ASL Letter Recognition Using Deep Neural Networks
This repository contains a project that predicts American Sign Language (ASL) letters using a deep neural network (DNN). The project utilizes the Mediapipe Hands (mphands) module to detect the location of hands in an image and performs inference on the selected rectangle where the hands are located.
Project Overview The goal of this project is to develop a system that can recognize and predict the ASL letter being shown by a hand in an image. The process involves detecting the hand using mphands, cropping the region of interest (ROI), and feeding it into a deep neural network that performs the classification.
Dataset The dataset used for training was built by capturing images of hands performing ASL letters.
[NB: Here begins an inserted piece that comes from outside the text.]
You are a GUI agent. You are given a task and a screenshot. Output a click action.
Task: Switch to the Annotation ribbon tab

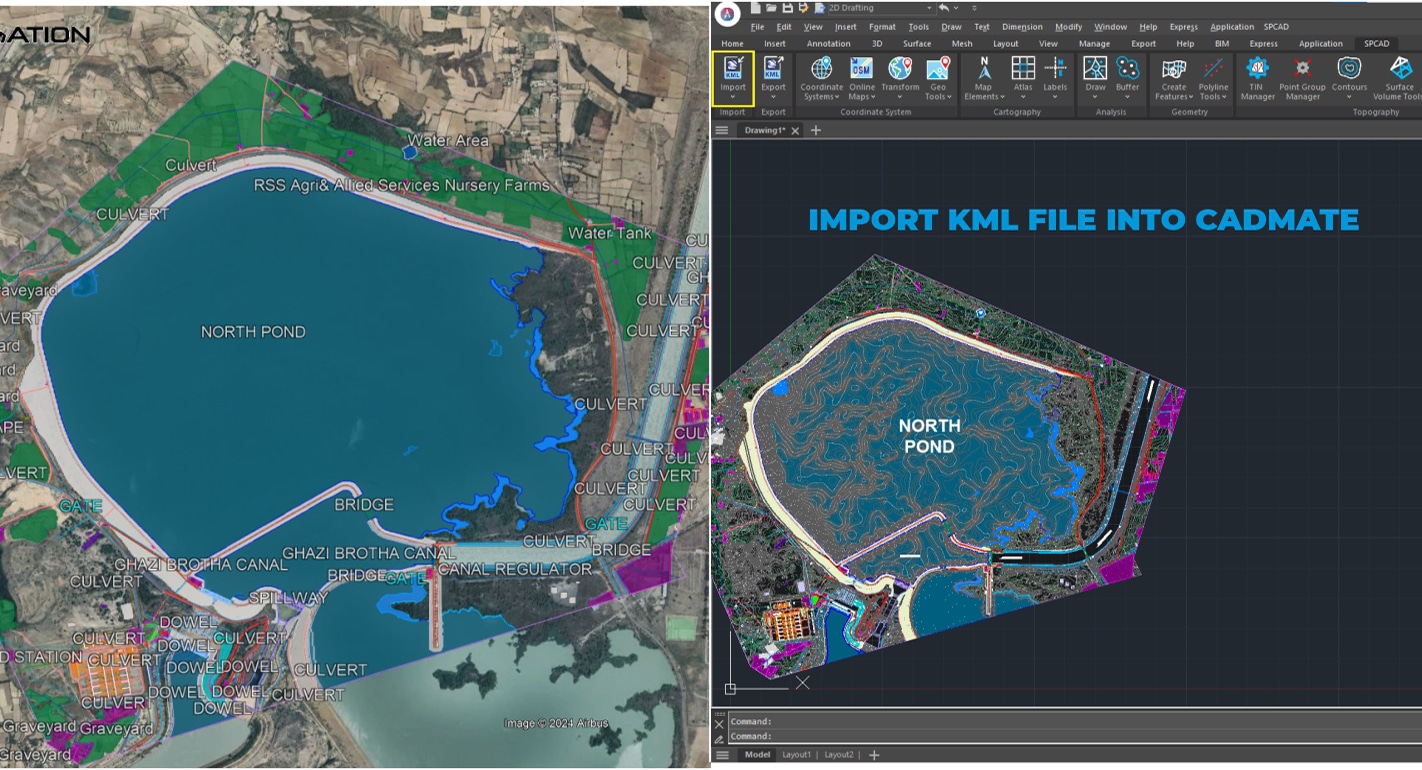coord(828,44)

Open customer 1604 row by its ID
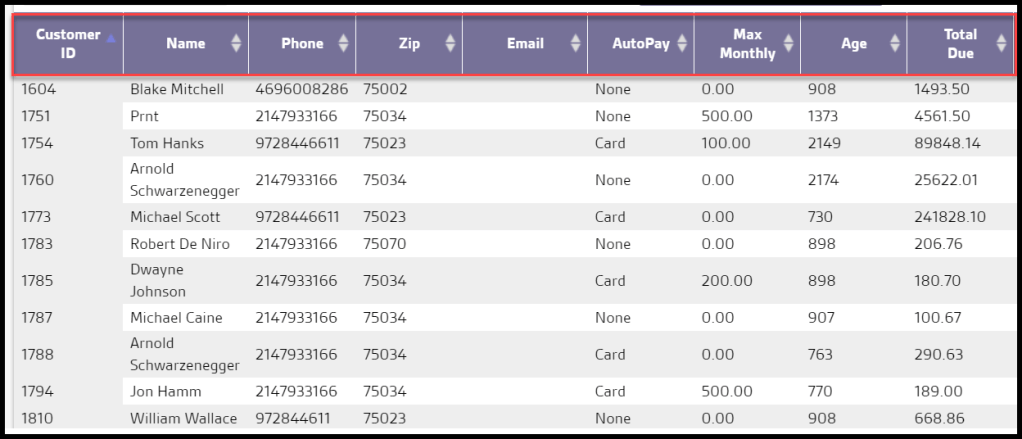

The process involved:
Hand Detection: Using the mphands module, the location of the hand was detected in each image. Region of Interest (ROI): The detected hand area was cropped to create the ROI, which focuses on the hand making the ASL gesture. Data Collection: Images were captured for each ASL letter (A-Z), and the cropped hand images were saved as the dataset. Data Structure The dataset is structured as follows:
asl_alphabet_dataset/ │ ├── A/ │ ├── A1.jpg │ ├── A2.jpg │ └── ... ├── B/ │ ├── B1.jpg │ ├── B2.jpg │ └── ... └── ...
Each folder represents a different ASL letter, containing images of hands making that letter.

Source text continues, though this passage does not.